Section 375 unfolds almost wholly as a courtroom drama, with legal eagle Tarun Saluja (Akshaye Khanna) locking horns with greenhorn Hiral Gandhi (Richa Chadha). Saluja, whose smug smile is often accompanied by lines like “Never fall in love with the law… it’s a jealous mistress” and “Justice is abstract, law is a fact” is defending film director Rohan Khurana (Rahul Bhat, who perfects the hangdog expression throughout) who has been accused of raping Anjali (Meera Chopra, good screen presence but little else), a costume assistant working on his film. With prima facie evidence piled up against him, Khurana is quickly pronounced guilty by the sessions court. An appeal in the higher court sees the case being reopened with Saluja — who has a reputation for making a meal out of even the most formidable opposition — gradually turning the case on its head, lending a touch of ambiguity and tempering with suspicion even those facets that had earlier seemed etched in stone.

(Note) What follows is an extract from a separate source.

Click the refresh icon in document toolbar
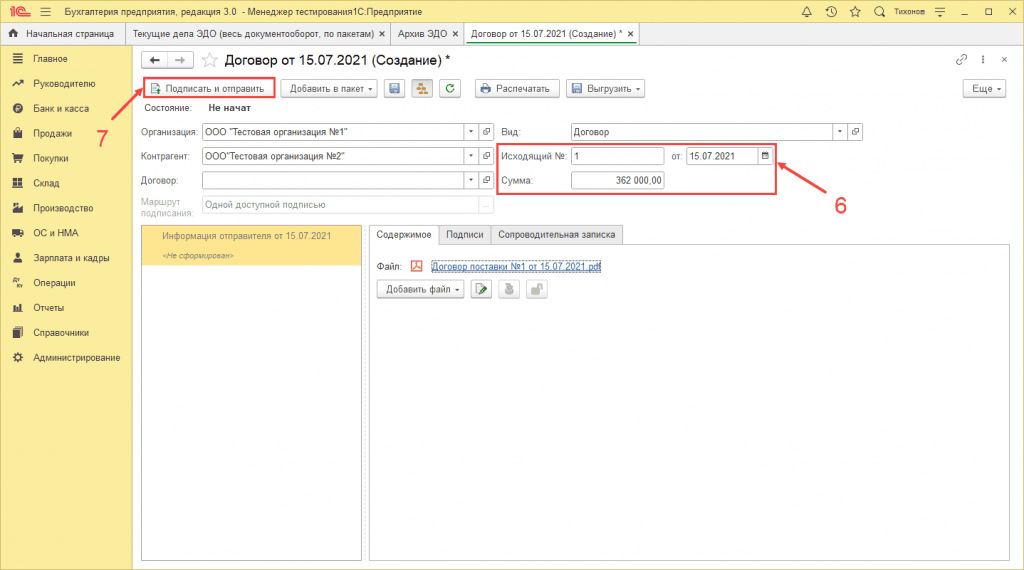The image size is (1024, 570). 450,89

Even if you are divided on what plays out on screen, one cannot deny that Section 375 is an engaging watch, with the thrust and parry in court keeping the interest alive. Akshaye, who has the best lines and delivers the most impactful punches often in deadpan, is in superlative form, investing Saluja with a hardened walk and talk that never allows him to shy away from asking uncomfortable questions. Richa’s Hiral, as compared to Saluja, is a whimpering rival, her feeble attempts to challenge him often being mined for laughs. The performance is a tad laboured, with Hiral coming off as someone who is about to throw in the towel any minute.
Section 375 unfolds without much fuss and with minimal build-up. At every point, the film illustrates the in-depth research — it’s loaded with data and statistics, facts and figures — carried out by director Ajay Bahl and writer Manish Gupta. A touch of authenticity is evident in every frame. There’s no heavy-duty Hindi film-styled dialoguebaazi, with many parts of the film playing out in English. The side players — especially Krutika Desai and Kishore Kadam as the joint judges presiding over the case — are well cast. The pace is brisk, even when the film depicts some scenes from contrasting points of view (the moment of rape is not graphic but manages to be unsettling), depending on who is presenting their side of the story. Some moments, though relevant, will make you shift uncomfortably in your seat, including that scene early on where the victim is asked a host of prickly questions by the medical examiner to establish rape.
Section 375 makes an important case for #MenToo — including illustrating the need for gender-neutralised laws — but in doing so, does some amount of disservice to the millions of women who have been wronged. To imply that women are out to wreak revenge and that the system enables them to, is a prejudiced look at a movement that needs encouragement and not derision and doubt. Yes, it’s tough being a man. But being a woman is way tougher.